Hyderabad’s public health crisis, compounded by the COVID-19 outbreak, is likely to worsen during the oncoming monsoon months. The heavy downpour that hit Hyderabad since two days has resulted in the flooding of state-run Osmania General Hospital (OGH).

Heavy rain, beginning in the early hours of Sunday, inundated the first floor of the building, with the water reaching ankle-height. Rain waters inundated ground floor wards at the OGH on Tuesday and forced employees to start relocating Covid-19 patients. Thick blankets of water entered the entire ground floor of the heritage block in OGH. The OGH has been prone to flooding during the monsoon. Despite this the state government had miserably failed to take precautionary measures to avert the situation, leaving anxious patients and their attendants worried about health as well as their lives.

Continuous heavy showers that lashed the state over the past 24 hours aggravated the overcrowding situation at the hospital. Corona virus patients were being forced to share isolation wards with the dead at the OGH. Six wards, including an ICU, all of which are on the ground floor, were flooded, forcing patients to take refuge on their beds. There are reports that 15-20 patients were forced to share space with two bodies for over seven hours in one of the wards in the OGH. Hospital management admitted that the building was not the ideal place to deal with an infectious disease, especially not one that spreads as easily as COVID-19. Videos went viral that showed how neglect has exposed the Covid-19 patients to misery within the aging walls of OGH. Patients were shifted to upper floors while some machinery and equipment was left on the ground floor.

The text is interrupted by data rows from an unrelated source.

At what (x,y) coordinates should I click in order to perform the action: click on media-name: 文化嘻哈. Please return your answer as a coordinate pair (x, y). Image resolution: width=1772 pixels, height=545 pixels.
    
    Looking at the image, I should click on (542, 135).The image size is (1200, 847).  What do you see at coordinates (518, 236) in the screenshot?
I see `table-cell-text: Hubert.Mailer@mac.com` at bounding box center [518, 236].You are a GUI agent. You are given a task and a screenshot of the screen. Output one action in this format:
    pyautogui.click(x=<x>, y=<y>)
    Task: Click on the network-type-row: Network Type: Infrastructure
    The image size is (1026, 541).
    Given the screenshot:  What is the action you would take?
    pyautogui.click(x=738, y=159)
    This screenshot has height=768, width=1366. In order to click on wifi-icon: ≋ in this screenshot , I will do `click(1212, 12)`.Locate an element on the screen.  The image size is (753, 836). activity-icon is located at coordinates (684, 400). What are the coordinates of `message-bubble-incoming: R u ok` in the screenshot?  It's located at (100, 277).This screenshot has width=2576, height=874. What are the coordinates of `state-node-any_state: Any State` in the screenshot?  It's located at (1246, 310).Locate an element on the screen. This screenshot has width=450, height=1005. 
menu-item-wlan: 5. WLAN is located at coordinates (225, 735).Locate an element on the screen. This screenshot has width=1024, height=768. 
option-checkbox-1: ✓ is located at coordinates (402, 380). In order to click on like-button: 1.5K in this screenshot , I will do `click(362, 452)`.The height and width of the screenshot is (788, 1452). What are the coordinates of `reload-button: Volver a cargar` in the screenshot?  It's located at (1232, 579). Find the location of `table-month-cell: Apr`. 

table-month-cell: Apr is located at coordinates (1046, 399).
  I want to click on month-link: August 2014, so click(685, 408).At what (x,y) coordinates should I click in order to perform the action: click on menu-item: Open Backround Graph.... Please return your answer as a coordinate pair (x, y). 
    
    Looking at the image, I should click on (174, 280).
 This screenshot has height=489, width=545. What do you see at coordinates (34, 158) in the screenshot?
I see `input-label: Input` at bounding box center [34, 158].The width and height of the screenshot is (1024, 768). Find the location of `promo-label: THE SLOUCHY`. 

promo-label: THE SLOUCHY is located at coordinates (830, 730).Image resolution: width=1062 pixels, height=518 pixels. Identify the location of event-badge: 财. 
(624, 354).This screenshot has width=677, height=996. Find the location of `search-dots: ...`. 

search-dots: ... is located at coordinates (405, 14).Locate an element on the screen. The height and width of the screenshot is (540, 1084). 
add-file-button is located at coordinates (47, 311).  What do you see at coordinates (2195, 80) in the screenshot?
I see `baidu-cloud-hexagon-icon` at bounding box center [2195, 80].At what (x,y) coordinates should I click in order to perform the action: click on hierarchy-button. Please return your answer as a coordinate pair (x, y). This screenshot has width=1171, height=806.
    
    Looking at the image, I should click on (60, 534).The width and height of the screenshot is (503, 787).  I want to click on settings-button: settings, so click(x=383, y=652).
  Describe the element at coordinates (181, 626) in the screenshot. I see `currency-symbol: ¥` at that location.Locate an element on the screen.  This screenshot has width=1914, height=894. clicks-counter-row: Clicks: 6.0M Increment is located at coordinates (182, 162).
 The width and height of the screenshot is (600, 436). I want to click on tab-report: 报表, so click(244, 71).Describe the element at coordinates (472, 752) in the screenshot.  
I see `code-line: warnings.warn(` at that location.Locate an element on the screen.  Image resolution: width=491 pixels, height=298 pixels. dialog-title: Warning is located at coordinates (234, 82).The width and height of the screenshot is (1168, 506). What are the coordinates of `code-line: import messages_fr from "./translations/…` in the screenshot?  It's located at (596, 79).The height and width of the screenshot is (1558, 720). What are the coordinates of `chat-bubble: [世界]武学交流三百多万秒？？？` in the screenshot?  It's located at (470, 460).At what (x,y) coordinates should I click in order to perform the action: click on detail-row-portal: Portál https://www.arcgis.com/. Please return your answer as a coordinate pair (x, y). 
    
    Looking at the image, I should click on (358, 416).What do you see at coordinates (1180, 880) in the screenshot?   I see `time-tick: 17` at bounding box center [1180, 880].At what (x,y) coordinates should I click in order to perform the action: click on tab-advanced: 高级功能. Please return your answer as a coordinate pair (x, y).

The iconic century-old heritage building had been a picture of neglect. OGH, once the biggest government hospital, had been a victim of successive government’s apathy to restore it. Years of neglect is visible for any visitor with creaking walls and patches of plaster falling off from the buildings roofs and walls. The OGH housed in a 25-acre sprawling campus has five buildings, one for nursing and the other for patient care.

“The state government is busy in the demolition of the Secretariat building but has a little concern towards Covid-19 patients in the Osmania General Hospital,” State BJP president Bandi Sanjay Kumar lashed out. The situation in the hospital is likely to worsen. Efforts were being made to drain out the water from the wards but the whole hospital is surrounded with chest-deep water. With the onset of monsoon, it is unlikely that the government’s efforts will pave off.